He removed the prints of Estelle’s death scene and began to place on the counter another and clearly inferior set, one by one.
‘This is the film from the Leica belonging to Cecily Somerset. Number one, crossing the Channel. Rough day? Impossible to keep the camera steady at any rate. Number two. Arrival in France. Water calm but we still have the shakes. The strip of grey matter along the top half-inch is the French coastline. The other five and a half inches are the sea. Number three: jolly group of friends posing at the front door of the Hôtel Ambassadeur in Paris. Pity about the passing cycle. Numbers four and five: a selection of the guests at Silmont. You’ll recognize yours truly, well, half of yours truly, far left on the second one. Cecily herself does not appear. Behind the camera, evidently … And still shaking and still trying to find the f-stop ring.
‘Change of subject for six to twelve. Flowers. They all seem to be roses.’
‘Rosa gallica, Rosa mundi, Rosa damascena …’ Jacquemin pointed out the ones he could identify. ‘My grandmother’s dining room was lined with Redouté’s best. I spent many a boring Sunday lunch memorizing the names.’
‘And here’s one I know,’ said Martineau. ‘Hard to tell in black and white but I think that’s the white rose of Provence.’
‘She made an excursion to a Cistercian abbey near here. It has a collection of old roses,’ said Nathan.
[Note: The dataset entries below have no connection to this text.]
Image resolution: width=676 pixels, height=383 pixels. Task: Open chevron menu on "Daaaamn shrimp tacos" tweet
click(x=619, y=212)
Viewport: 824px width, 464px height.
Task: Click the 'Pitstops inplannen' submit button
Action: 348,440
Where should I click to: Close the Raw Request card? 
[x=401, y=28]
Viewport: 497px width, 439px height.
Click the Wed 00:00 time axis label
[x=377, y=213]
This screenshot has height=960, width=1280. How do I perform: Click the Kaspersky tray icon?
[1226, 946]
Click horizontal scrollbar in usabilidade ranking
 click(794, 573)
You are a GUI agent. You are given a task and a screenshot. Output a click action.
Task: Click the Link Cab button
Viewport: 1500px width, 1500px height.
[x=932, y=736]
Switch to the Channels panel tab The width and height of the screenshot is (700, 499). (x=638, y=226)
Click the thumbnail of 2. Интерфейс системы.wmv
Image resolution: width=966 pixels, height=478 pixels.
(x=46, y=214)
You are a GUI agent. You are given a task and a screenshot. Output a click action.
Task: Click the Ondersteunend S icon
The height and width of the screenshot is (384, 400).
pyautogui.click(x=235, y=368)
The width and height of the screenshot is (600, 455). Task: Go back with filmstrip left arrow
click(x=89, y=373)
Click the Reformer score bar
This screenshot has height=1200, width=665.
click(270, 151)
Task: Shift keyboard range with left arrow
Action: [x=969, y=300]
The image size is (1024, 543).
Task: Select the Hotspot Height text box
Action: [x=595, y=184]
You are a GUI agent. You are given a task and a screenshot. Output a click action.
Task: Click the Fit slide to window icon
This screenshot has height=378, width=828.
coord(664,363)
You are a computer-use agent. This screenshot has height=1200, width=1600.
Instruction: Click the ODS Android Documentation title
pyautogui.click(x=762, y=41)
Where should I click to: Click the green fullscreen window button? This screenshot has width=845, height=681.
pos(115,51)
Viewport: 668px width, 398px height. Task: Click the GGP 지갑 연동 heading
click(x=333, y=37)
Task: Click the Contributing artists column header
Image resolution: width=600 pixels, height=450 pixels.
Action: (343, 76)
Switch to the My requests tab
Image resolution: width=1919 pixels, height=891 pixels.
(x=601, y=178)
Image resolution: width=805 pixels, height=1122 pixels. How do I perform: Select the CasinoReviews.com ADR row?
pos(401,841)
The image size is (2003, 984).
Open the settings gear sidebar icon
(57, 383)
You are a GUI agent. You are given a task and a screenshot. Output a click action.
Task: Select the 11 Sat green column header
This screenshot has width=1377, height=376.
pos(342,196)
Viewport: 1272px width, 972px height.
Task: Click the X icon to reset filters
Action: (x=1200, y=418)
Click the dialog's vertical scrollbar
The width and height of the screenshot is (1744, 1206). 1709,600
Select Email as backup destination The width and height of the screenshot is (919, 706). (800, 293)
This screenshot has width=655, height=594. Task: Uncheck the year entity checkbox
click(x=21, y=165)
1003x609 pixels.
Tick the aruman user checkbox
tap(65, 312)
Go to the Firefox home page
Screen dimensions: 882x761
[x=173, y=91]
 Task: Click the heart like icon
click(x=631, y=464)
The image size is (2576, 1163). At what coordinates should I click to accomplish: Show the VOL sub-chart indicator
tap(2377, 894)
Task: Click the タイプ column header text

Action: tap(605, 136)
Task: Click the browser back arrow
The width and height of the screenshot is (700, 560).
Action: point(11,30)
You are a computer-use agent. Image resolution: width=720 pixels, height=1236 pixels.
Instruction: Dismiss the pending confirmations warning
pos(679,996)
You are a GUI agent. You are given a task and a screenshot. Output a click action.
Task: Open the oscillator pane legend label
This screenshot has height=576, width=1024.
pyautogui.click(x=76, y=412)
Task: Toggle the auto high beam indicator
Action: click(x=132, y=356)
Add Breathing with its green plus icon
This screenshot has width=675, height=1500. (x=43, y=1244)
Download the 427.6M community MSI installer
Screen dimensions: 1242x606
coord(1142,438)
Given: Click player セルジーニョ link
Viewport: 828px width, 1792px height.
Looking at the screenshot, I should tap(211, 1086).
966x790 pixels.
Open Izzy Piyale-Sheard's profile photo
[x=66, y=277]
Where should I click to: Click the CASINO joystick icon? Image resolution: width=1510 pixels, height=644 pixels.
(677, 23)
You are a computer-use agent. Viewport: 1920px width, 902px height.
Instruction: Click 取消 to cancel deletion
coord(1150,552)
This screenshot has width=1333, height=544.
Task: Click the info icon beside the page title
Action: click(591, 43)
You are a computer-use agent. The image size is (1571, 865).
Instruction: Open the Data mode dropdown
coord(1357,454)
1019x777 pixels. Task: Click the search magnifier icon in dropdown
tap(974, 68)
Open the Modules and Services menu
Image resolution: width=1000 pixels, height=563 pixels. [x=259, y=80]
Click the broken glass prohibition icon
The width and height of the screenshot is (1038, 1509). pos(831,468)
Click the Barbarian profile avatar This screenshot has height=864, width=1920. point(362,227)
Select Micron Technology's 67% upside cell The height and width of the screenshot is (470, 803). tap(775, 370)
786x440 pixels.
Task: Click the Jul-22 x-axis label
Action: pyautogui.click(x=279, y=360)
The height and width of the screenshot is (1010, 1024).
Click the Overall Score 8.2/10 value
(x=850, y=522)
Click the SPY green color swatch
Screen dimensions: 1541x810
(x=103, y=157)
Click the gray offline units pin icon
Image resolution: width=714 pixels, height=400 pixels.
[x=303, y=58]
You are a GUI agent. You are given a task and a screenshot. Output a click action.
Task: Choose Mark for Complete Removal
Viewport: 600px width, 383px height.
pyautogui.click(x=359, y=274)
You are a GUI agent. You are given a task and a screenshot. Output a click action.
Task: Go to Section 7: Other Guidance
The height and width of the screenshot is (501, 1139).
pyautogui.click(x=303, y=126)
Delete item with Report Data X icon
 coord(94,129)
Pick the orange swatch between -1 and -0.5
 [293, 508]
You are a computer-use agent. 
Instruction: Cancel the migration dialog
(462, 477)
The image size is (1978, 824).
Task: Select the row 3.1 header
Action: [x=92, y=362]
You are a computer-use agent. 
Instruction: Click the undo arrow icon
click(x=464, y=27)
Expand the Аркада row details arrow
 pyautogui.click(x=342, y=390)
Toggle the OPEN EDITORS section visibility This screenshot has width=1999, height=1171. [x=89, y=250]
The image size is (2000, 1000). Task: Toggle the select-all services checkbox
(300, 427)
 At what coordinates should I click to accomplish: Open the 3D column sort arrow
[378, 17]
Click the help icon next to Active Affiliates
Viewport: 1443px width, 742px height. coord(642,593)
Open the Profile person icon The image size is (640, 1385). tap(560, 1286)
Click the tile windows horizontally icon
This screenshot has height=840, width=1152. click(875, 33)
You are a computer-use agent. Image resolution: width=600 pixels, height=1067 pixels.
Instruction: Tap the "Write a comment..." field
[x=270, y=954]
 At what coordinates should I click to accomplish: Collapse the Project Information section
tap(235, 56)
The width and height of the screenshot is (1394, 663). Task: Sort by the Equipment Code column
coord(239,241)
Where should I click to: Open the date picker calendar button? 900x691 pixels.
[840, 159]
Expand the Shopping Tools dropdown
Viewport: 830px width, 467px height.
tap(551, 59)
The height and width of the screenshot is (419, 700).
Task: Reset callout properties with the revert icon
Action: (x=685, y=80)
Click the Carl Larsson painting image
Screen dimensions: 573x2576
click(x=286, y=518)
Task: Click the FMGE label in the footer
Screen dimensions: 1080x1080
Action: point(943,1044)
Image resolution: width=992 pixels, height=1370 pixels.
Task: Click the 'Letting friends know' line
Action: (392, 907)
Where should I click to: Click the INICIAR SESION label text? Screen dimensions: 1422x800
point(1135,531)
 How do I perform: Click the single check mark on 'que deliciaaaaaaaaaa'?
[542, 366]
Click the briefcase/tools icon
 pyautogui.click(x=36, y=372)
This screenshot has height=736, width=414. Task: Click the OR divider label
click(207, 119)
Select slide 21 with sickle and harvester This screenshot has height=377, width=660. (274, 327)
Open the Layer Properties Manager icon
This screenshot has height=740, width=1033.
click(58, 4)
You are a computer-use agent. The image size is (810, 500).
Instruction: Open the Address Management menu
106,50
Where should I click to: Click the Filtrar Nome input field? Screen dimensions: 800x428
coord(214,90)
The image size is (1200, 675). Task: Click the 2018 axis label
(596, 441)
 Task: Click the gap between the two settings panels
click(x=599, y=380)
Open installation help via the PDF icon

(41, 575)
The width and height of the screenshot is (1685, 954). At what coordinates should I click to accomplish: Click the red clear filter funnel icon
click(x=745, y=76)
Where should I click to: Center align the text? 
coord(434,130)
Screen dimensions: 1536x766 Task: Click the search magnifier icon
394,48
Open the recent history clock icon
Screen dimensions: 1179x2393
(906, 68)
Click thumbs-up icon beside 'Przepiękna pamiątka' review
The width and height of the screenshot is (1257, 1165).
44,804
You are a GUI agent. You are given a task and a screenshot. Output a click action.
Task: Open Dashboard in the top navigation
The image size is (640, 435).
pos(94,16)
Jacquemin was beginning to paw the ground with impatience.
‘There were six more exposures,’ said Nathan, suddenly serious. He snapped them out one at a time in a row. Again, each print had a number in the corner.
‘Great heavens!’ Martineau broke the stunned silence. ‘Shall I go and bring her in, sir?’ ‘Wait! Wait! I think our friend Jacoby has something more he wishes to impart? Go, on, man, we’re listening.’
* * *
‘Number thirteen is a shot of the chapel. Taken from the side nearest the dry moat—the east. Probably taken from a balanced position halfway down the far slope. An unusual perspective but out of sight of the rest of the castle.
And, looking at the shadows, you can see that the sun is in the south-west and getting low. What we have here is an—accidental? experimental?—essay in contre jour. I think, gentlemen, if you go and scramble about in the moat on the far side of the chapel at just before six this afternoon, you’ll see exactly the same shadow lines.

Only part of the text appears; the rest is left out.